The law gave EPA the authority to set effluent standards on an industry basis (technology-based) and continued the requirements to set water quality standards for all contaminants in surface waters. The CWA makes it unlawful for any person to discharge any pollutant from a point source into navigable waters unless a permit (NPDES) is obtained under the Act.
The 1977 amendments focused on toxic pollutants. In 1987, the CWA was reauthorized and again focused on toxic substances, authorized citizen suit provisions, and funded sewage treatment plants (POTW's) under the Construction Grants Program.
The CWA provisions for the delegation by EPA of many permitting, administrative, and enforcement aspects of the law to state governments. In states with the authority to implement CWA programs, EPA still retains oversight responsibilities.
MARINE SANITATION DEVICES
Marine Sanitation Devices
When operating a vessel on a body of water where the discharge of treated or untreated sewage is prohibited the operator must secure the device in a manner which prevents any discharge. Some acceptable methods are: padlocking overboard discharge valves in the closed position, using non releasable wire tie to hold overboard discharge valves in the closed position, closing overboard discharge valves and removing the handle, locking the door, with padlock or keylock, to the space enclosing the toilets (for Type I and Type II only).
US Coast Guard
Federal Requirements and Safety Tips for Recreational Boats
The Refuse Act of 1899 prohibits throwing, discharging or depositing any refuse matter of any kind (including trash, garbage, oil, and other liquid pollutants into the waters of the United States.

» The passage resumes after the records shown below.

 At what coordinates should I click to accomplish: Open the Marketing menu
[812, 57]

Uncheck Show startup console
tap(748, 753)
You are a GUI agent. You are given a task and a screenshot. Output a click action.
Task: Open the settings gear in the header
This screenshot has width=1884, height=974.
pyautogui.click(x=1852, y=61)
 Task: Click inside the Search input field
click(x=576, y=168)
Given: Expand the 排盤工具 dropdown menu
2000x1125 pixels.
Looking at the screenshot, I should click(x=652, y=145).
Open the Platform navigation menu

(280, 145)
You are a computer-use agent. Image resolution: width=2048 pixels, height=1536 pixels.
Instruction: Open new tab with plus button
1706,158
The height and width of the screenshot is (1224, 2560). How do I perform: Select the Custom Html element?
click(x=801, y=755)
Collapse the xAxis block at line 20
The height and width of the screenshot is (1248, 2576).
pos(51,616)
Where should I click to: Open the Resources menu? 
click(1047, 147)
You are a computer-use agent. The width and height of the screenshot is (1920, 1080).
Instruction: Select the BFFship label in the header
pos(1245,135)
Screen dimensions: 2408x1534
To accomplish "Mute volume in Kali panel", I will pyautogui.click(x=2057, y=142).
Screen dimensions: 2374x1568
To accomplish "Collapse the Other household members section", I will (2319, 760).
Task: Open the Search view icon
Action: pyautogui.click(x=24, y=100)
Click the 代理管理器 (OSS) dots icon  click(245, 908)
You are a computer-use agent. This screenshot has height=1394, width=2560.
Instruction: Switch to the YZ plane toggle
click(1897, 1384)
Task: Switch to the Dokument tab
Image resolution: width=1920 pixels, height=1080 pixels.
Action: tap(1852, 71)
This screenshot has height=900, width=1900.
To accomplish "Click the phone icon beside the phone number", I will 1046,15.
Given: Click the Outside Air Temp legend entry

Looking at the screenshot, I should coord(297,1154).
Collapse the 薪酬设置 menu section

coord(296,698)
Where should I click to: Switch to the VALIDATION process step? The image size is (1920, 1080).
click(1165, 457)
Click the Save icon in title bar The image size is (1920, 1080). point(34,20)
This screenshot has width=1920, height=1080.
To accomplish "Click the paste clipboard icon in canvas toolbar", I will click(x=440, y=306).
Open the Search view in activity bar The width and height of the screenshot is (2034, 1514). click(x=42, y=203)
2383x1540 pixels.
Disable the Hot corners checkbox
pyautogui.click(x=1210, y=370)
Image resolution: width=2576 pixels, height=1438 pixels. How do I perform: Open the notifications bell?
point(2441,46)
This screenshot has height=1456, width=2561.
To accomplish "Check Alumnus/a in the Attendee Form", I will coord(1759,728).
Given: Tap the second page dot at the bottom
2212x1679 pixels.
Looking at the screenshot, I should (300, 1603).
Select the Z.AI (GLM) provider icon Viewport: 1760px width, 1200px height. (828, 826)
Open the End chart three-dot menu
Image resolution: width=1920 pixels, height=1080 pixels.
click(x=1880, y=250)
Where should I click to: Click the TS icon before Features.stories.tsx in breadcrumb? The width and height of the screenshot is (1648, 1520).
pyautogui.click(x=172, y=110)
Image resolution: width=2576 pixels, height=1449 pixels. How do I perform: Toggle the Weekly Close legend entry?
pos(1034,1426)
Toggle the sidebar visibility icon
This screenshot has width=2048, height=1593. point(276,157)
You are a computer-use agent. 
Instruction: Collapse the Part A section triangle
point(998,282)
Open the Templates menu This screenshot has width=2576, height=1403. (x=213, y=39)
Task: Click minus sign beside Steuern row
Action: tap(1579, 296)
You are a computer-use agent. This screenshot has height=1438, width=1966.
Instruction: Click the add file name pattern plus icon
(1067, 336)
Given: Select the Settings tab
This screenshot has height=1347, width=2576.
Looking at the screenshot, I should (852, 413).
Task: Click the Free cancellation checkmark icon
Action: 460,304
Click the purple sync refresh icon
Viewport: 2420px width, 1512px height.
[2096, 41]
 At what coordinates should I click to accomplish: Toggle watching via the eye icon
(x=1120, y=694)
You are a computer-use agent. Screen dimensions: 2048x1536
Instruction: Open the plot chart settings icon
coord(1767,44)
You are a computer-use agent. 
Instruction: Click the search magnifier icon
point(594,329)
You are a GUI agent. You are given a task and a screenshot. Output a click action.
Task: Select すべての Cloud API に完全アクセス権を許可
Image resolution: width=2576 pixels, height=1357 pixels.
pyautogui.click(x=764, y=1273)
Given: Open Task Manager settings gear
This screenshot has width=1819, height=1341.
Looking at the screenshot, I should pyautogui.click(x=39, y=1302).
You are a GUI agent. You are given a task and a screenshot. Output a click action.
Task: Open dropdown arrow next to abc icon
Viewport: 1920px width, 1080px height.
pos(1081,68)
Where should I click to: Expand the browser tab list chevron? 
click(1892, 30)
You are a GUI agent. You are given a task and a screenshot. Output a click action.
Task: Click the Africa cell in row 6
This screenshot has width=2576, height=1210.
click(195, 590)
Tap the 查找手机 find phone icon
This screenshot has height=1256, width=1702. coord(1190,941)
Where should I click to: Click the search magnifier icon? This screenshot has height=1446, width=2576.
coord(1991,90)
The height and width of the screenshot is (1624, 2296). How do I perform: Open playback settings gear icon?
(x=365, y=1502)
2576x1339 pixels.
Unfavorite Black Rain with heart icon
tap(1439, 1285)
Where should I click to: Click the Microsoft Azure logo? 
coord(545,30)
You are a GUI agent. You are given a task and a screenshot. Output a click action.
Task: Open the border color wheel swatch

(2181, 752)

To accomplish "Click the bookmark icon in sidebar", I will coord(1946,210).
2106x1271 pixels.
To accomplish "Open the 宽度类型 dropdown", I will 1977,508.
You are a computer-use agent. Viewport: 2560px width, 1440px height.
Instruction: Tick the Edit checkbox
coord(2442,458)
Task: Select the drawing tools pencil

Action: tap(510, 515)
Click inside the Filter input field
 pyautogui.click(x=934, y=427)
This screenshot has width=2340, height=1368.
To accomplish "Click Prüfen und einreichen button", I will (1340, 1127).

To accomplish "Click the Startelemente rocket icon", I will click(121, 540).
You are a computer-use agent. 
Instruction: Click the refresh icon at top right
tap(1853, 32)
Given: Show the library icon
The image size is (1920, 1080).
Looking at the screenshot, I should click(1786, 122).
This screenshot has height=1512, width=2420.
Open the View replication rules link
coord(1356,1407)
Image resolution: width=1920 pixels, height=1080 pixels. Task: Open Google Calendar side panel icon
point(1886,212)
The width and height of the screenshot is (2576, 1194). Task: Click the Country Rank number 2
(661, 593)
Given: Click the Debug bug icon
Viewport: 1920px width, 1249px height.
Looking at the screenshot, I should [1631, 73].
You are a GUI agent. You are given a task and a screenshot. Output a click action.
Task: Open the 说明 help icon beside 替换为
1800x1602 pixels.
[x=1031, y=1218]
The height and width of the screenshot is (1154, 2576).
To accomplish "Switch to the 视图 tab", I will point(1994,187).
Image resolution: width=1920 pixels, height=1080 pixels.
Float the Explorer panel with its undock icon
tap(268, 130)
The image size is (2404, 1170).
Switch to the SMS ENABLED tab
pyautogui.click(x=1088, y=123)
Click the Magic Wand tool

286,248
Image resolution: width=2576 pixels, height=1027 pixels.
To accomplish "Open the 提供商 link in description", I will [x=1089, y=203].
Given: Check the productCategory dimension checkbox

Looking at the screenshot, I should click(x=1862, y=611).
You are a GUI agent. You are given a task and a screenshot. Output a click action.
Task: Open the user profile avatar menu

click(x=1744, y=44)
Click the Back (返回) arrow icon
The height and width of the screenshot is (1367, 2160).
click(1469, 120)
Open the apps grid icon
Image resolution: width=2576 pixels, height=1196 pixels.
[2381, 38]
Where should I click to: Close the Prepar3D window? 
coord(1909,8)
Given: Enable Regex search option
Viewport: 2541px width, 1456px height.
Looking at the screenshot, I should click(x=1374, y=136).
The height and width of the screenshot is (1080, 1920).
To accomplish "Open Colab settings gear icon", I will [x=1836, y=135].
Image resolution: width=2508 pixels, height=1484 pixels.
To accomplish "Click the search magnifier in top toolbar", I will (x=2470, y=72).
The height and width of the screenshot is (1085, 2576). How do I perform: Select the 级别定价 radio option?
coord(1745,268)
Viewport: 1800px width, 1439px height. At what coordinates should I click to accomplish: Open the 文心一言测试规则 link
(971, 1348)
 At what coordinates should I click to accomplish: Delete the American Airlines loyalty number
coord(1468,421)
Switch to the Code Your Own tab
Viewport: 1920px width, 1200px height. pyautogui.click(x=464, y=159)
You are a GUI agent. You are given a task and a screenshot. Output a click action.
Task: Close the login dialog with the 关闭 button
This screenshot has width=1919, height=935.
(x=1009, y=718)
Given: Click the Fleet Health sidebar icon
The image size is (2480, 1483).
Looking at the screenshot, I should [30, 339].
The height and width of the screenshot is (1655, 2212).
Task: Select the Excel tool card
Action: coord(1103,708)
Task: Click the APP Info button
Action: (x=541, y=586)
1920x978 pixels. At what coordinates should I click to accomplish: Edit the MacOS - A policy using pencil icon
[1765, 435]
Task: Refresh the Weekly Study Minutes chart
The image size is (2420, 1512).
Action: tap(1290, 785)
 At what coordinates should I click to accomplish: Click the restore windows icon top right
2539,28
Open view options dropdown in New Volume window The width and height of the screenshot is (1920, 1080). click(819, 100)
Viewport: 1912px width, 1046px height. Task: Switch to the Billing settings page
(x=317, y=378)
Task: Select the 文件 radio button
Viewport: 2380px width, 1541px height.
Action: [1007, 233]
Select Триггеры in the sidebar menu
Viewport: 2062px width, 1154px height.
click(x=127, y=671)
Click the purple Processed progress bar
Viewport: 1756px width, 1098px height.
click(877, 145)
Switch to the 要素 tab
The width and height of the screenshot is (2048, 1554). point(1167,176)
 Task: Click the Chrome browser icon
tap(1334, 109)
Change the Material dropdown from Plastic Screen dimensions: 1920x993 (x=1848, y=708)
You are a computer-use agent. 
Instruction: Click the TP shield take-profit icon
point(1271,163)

The Federal Water Pollution Control Act prohibits the discharge of oil or hazardous substances which may be harmful into U.S. navigable waters. Vessels 26 feet in length and over must display a placard at least 5 by 8 inches, made of durable material, fixed in a conspicuous place in the machinery spaces, or at the bilge pump control station, stating the following:
Discharge of Oil Prohibited
Regulations issued under the Federal Water Pollution Control Act require all vessels with propulsion machinery to have a capacity to retain oily mixtures on board and be equipped with a fixed or portable means to discharge these oily mixtures to a reception facility. On recreational vessels, a bucket, oil absorbent pads and heavy duty plastic bag, bailer or portable pump are some suitable means that meet the requirement for retention on board until transfering the oily mixture to a reception facility. No person may intentionally drain oil or oily waste from any source into the bilge of any vessel. You must immediately notify the U.S. Coast Guard if your vessel discharges oil or hazardous substances in the water. Call toll-free 800-424-8802 (In Washington, D.C. (202) 267-3675).
Report the following information:
location, size, source, color, time observed, substances.
Discharge of Garbage Prohibited
United States vessels of 26 feet or longer must display in a prominent location, a durable placard at least 4 by 9 inches notifying the crew and passengers of the discharge restrictions.
United States oceangoing vessels of 40 feet or longer, which are engaged in commerce or are equipped with a galley and berthing must have a written Waste Management Plan describing the procedures for collecting, processing, storing and discharging garbage, and designate the person who is in charge of carrying out the plan.